++++ SELECTED EXCERPT

This repository describes an experiment in using multi-modal LLMs to create deterministically reproducible 3D models in an agentic loop.
Simply put, it's testing if LLMs can build a 3D model by looking at a reference picture and text information and evolving a solution.
Prompt Goal:
I've attached pictures of the my boat's 3D model and pasted text information about it. Create a 3D model in Swift for it.
I started exploring Cadova, which lets one express CAD designs in Swift, a popular programming language.
I built a pontoon boat with a kit from TinyPontoonBoats.com. I have a 3D CAD model of it:
I had recently iterated with Claude on engineering an upgrade to my pontoon design. I asked it questions about if I should use steel or aluminum and then asked it questions about the sturdiness of my design. I itereated with it, asking questions to come up with a final solution that I modeled in Fusion 360.
In the middle of commenting on a post about the Cadova library on HackerNews, I realized that I could try this experiment: I decided to vibe-code a Swift version of my boat.
The kernel of my idea is combining the multi-modal LLM capabilities (meaning thenm "understanding" text AND pictures) with their ability to code, to create 3D models from pictures.
I explored this concept in November 2024, in this OllamaTea ot-timechart. I made a program that graphed data and described the output. It converged my dbn-go market data library, my ntcharts TUI charting library, and my OllamaTea chat component in an absolutely magical way:
When you watch LLMs like Claude work, you can see them create human artifacts in "code". They generate HTML files, Markdown text files, DOCX Word files, PPT Powerpoint, SVG files for images. These are all textual expressions that become rendered for human consumption.

++++++++

WORK TO COMPLETE:
Please reproduce the piece on LLM-built 3D models word for word, everything from "Simply put, it's" down to "in Fusion 360.". The lines that come after this can be set aside.

++++ SUPPLIED INFORMATION

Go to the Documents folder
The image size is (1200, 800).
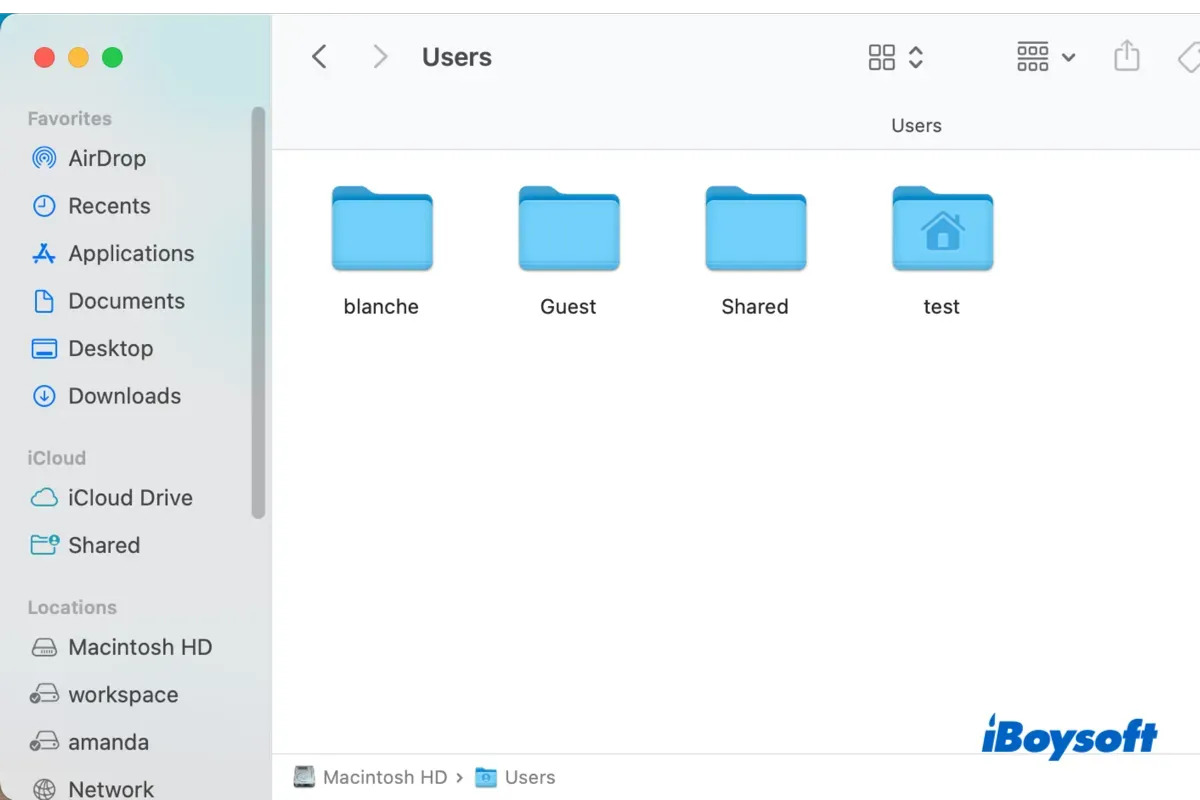pyautogui.click(x=108, y=301)
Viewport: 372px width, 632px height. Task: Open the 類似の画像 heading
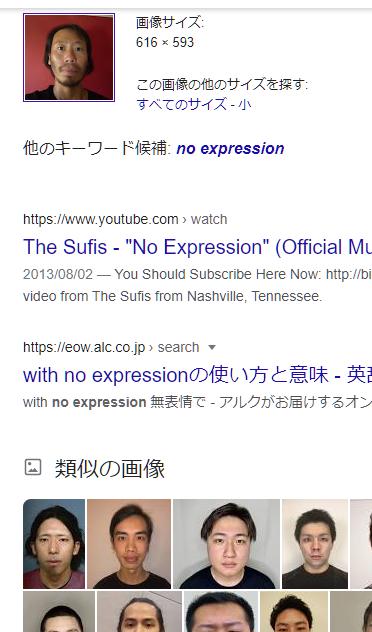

++++++++

ANSWER TO THIS TASK:
Simply put, it's testing if LLMs can build a 3D model by looking at a reference picture and text information and evolving a solution.
Prompt Goal:
I've attached pictures of the my boat's 3D model and pasted text information about it. Create a 3D model in Swift for it.
I started exploring Cadova, which lets one express CAD designs in Swift, a popular programming language.
I built a pontoon boat with a kit from TinyPontoonBoats.com. I have a 3D CAD model of it:
I had recently iterated with Claude on engineering an upgrade to my pontoon design. I asked it questions about if I should use steel or aluminum and then asked it questions about the sturdiness of my design. I itereated with it, asking questions to come up with a final solution that I modeled in Fusion 360.